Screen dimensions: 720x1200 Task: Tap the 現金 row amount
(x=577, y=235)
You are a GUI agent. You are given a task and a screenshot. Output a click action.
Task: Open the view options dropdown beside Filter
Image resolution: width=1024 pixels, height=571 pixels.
_ _ _ _ _ _ _
=== Requirement ===
All of the data shown above should be printed exactly as given.

=== Exercise response ===
Screen dimensions: 720x1200 Task: Tap the 現金 row amount
(x=577, y=235)
You are a GUI agent. You are given a task and a screenshot. Output a click action.
Task: Open the view options dropdown beside Filter
Image resolution: width=1024 pixels, height=571 pixels.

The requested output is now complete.